Not to get off on another rant with this, but the NHL made leaps and bounds following the lockout with a much improved product.  Just because they have a large television contract is no reason to start watering down the game again.  I personally am a huge hockey fan, just ask my wife.  There is not a game that is on television or live any given night that I will not at least give the old college try, but not when it gets like this.  Being a Maple Leafs fan, I have no vested interest in any team that is playing, by definition a casual fan.  Watching soccer on skates nightly is not what I will invest my time into.

It is not too late for this trend to be reversed, but history shows that it won’t.  The league will look at the composite ratings for the playoff and fail to adjust for the market sizes on two of the four teams that remain playing and think all is alright.  But chances are good that both the Devils and Coyotes could make it to the Stanley Cup Final, and with all due respect to each of these teams, the bankruptcy bowl will quickly get the NHL back to reality as far as the on ice product being enough to attract fans to watch.  This should bode real well for an NBC network that has decided to tie it’s collective sports anchor to the good ship NHL.  They will quickly learn the lessons of broadcasting past when ABC network and ESPN could not get out of a contract fast enough because all night celebrity poker was a more interesting product based on viewer survey.

This is such an easy problem to fix and it requires not one rule in the book to be changed.  Just enforce the ones that you already have on the book.  Call the obstruction penalties which when left unchecked slow the game into a grinding mess.  Allow the best players in the league such as Brad Richards, Marian Gaborik, Ilya Kovalchuk, Mike Richards, Shane Doan, and all of the other non third line players to exhibit the skill that put the NHL back on the map when it was left for dead following the lockout.  The kind of officiating that allowed players like Daniel Briere, Claude Giroux, and all of the other smallish players be successful is the direction the league should be heading, not in reverse.

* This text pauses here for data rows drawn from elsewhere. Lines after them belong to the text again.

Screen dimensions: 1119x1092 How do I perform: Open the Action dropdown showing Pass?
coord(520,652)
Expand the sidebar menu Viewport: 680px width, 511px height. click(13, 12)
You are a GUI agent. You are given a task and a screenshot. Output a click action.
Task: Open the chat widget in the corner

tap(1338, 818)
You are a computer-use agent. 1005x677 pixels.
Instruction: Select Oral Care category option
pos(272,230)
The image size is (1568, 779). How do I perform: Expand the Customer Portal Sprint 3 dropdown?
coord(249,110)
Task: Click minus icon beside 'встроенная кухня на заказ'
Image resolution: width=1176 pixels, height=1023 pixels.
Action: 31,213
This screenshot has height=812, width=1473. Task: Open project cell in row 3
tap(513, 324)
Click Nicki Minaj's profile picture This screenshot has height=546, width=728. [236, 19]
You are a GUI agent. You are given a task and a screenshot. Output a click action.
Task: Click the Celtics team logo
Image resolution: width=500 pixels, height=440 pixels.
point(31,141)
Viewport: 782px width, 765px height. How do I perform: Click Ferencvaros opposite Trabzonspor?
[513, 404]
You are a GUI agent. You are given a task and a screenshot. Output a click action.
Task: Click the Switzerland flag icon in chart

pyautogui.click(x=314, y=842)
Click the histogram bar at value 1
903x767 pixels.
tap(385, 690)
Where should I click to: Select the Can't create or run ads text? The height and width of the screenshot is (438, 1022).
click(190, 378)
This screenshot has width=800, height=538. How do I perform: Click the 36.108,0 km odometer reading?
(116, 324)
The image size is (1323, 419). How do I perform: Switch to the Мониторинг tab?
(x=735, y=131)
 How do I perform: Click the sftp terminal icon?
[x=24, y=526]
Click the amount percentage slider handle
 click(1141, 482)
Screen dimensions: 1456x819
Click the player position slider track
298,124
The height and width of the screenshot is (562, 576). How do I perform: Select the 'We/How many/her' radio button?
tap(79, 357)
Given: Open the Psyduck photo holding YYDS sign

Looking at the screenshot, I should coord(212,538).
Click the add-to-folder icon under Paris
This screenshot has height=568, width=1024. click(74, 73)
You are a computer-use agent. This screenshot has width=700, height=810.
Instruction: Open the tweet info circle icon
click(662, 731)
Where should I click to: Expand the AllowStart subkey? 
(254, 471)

If the collective wisdom of the stuck in time traditionalists says that penalties should not be called in the playoffs, then fine. These people will usually stand on a soapbox and use the argument that when calls are made in the playoffs that the officials are dictating the outcome of the game.  This fails the logic test, as by doing the opposite they are actually contributing to the outcome of the game, not to mention slowing it down.  They like to use the mantra “let em’ play”.  Well, that flies out the window when you can clutch, grab, hold, and pretty much do whatever else you want, but a puck going over the glass incidentally will cause a manpower loss.

This is not really directed at any particular team, as all teams left have been in part responsible.  The real offender here is the league that sent the message that regardless of the success and improvement seen when the game was called properly, they were going to go back in time.  This formula can not last forever, as eventually both the teams involved and the game will not really be worth watching.  The last lockout got everything back in check, maybe the next will do the same.